Editorial

Una banca pública bajo control

El llamamiento realizado ayer por Bruselas en favor de la creación de instituciones de banca pública para desarrollar, entre otros aspectos, el denominado plan Juncker constituye un giro en la postura –más bien fría– del organismo hacia este tipo de entidades. Tras años de desconfianza respecto a un modelo visto como fuente potencial de interferencias políticas y de mala gestión, la Comisión Europea aboga por la creación de lo que denomina Bancos Nacionales de Promoción, cuyo objetivo será cubrir la escasez de financiación en áreas como la I+D, algunas infraestructuras o ciertos proyectos medioambientales, pero especialmente canalizar el plan Juncker de inversión 2015-2018. Una línea de financiación que aspira a movilizar 315.000 millones de euros de capital público y privado.

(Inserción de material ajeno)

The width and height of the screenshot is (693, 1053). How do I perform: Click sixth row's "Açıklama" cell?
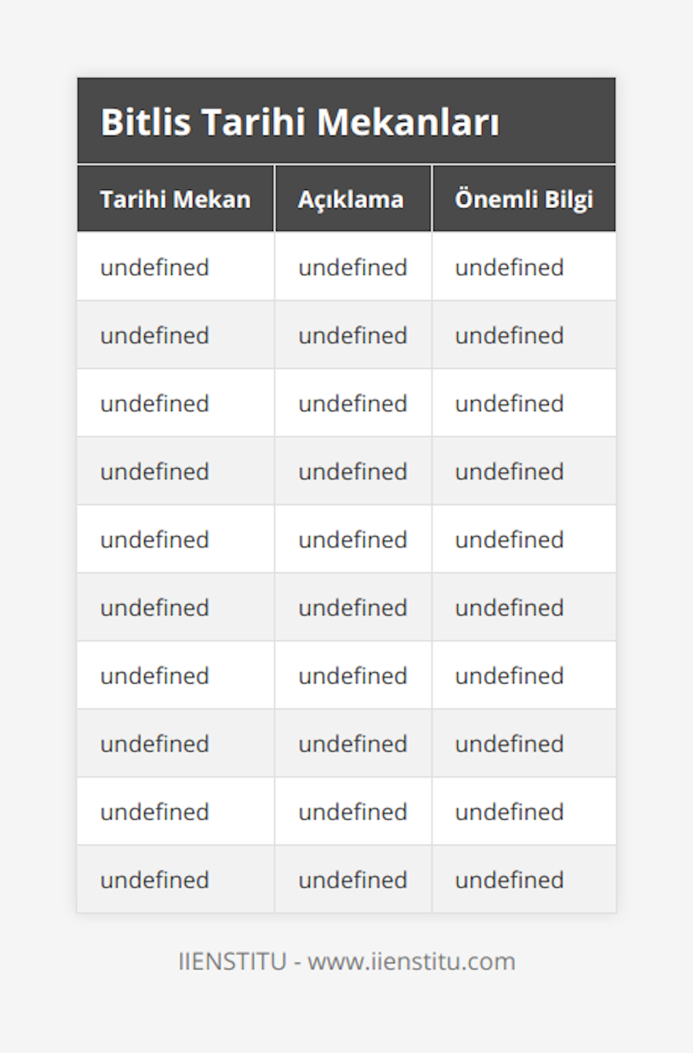tap(352, 608)
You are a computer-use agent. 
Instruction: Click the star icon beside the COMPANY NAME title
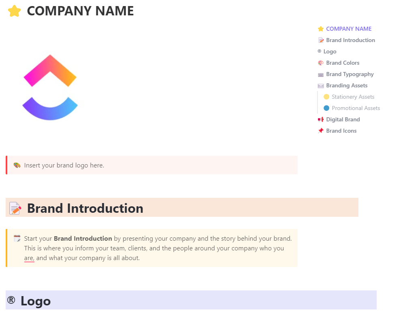[14, 11]
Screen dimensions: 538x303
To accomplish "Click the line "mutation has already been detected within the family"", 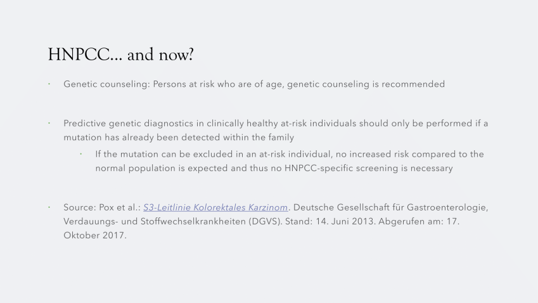I will [x=179, y=138].
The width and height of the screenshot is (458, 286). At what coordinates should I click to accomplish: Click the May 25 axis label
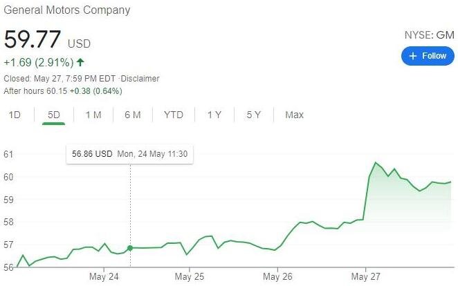(x=190, y=276)
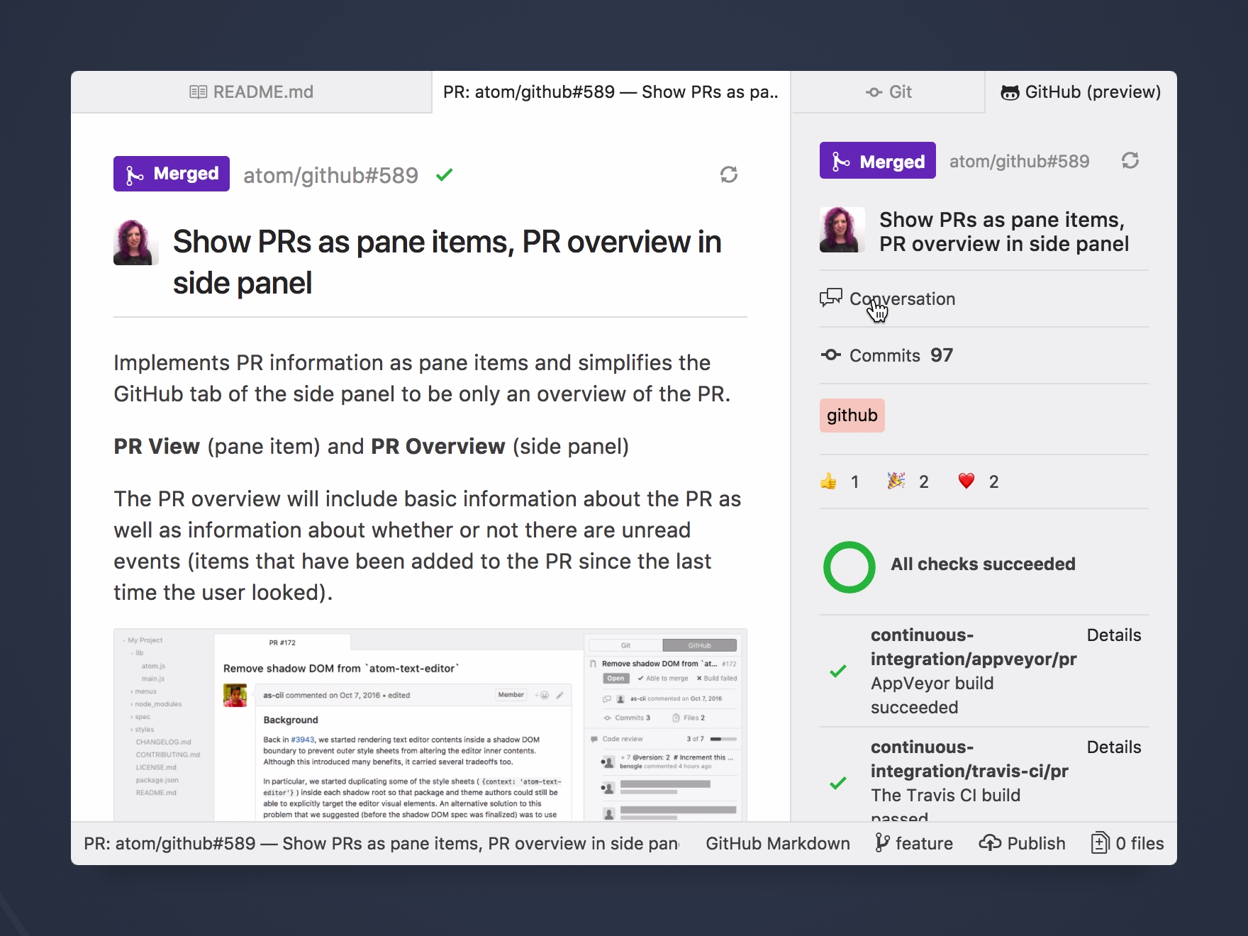1248x936 pixels.
Task: Click the side panel refresh icon
Action: pos(1130,161)
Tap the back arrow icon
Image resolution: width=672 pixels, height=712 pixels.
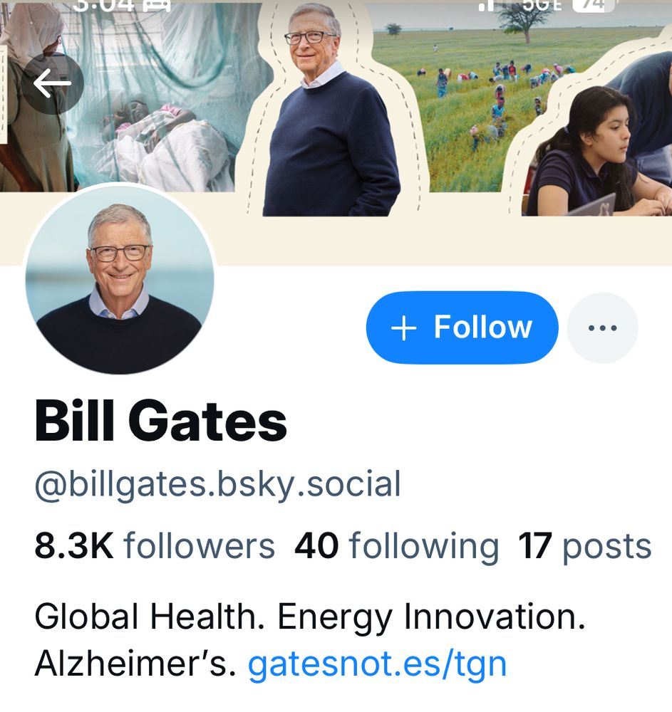52,83
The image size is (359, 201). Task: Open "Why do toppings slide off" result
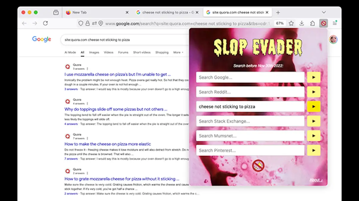click(116, 109)
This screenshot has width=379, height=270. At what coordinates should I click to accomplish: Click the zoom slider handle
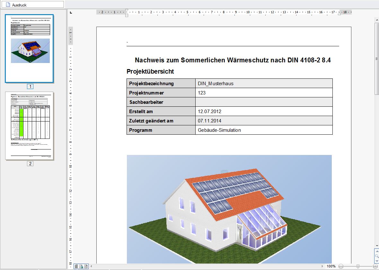point(358,266)

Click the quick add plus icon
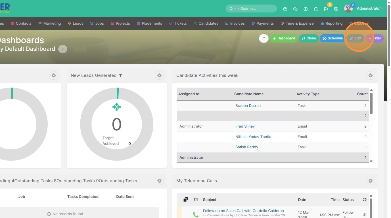tap(306, 9)
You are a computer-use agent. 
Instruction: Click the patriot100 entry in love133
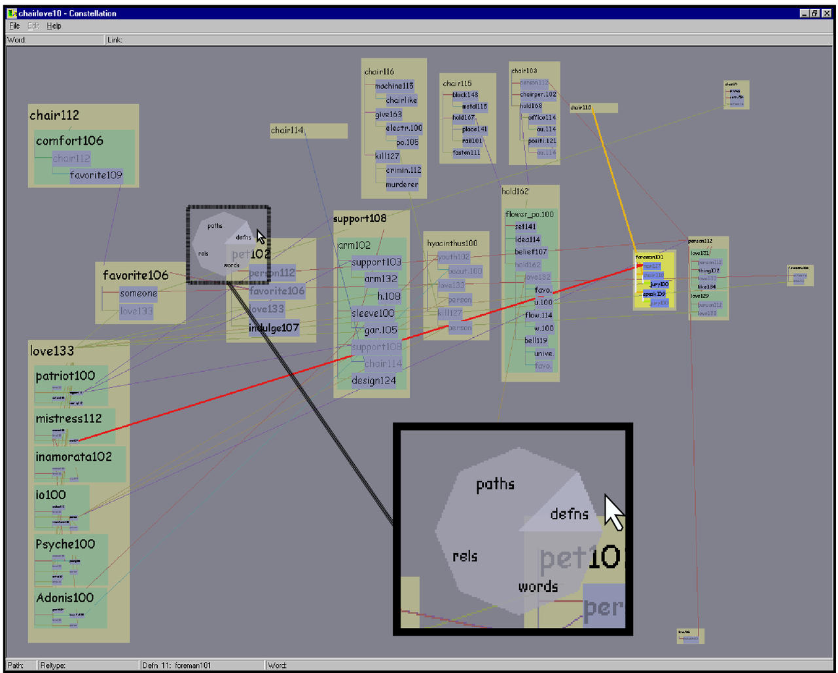coord(65,376)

El pronunciamiento de Bruselas llega cuando ya hay nueve países miembros que han anunciado su intención de utilizar este modelo para colaborar con el plan de financiación, entre ellos España, a través del Instituto de Crédito Oficial (ICO). La CE propone un perfil de entidades sometidas a un férreo control, centradas en áreas a las que no llega la banca comercial y en las que primen los criterios profesionalizados de gestión. La intención de Bruselas es monitorizar el cumplimiento de esos criterios y, en caso de que estos sean acreditados, considerar la actividad de esta banca al margen de las finanzas públicas y sin impacto, por tanto, a efectos del Plan de Estabilidad. Pero si las decisiones de la entidad están sujetas a control directo de la Administración, sus operaciones deberán aparecer en contabilidad nacional.

Los motivos que subyacen a este impulso europeo a la banca pública son eminentemente prácticos. El fuerte proceso de concentración llevado a cabo en el sector financiero tras la reordenación y capitalización realizada en los últimos años ha tenido consecuencias en el ámbito de la inversión. Es el caso de operaciones que por exceso o defecto de cuantía no resultan interesantes, en términos de negocio, para la banca comercial. Bruselas está preocupada por la caída que la crisis económica ha provocado en la inversión –de en torno a un 20%– y que resulta urgente recuperar. Ese es el motivo por el que la CE ha puesto en marcha el plan Juncker y por el que insta a los Estados miembros a impulsar estas entidades públicas especializadas, que llevarán la financiación a las empresas y los segmentos que más lo necesitan. El reto que tiene Bruselas ante sí –y con ella los países que opten por este modelo– es ejercer una supervisión eficiente que impida que la banca pública vuelva a caer en los vicios e ineficiencias heredados del pasado.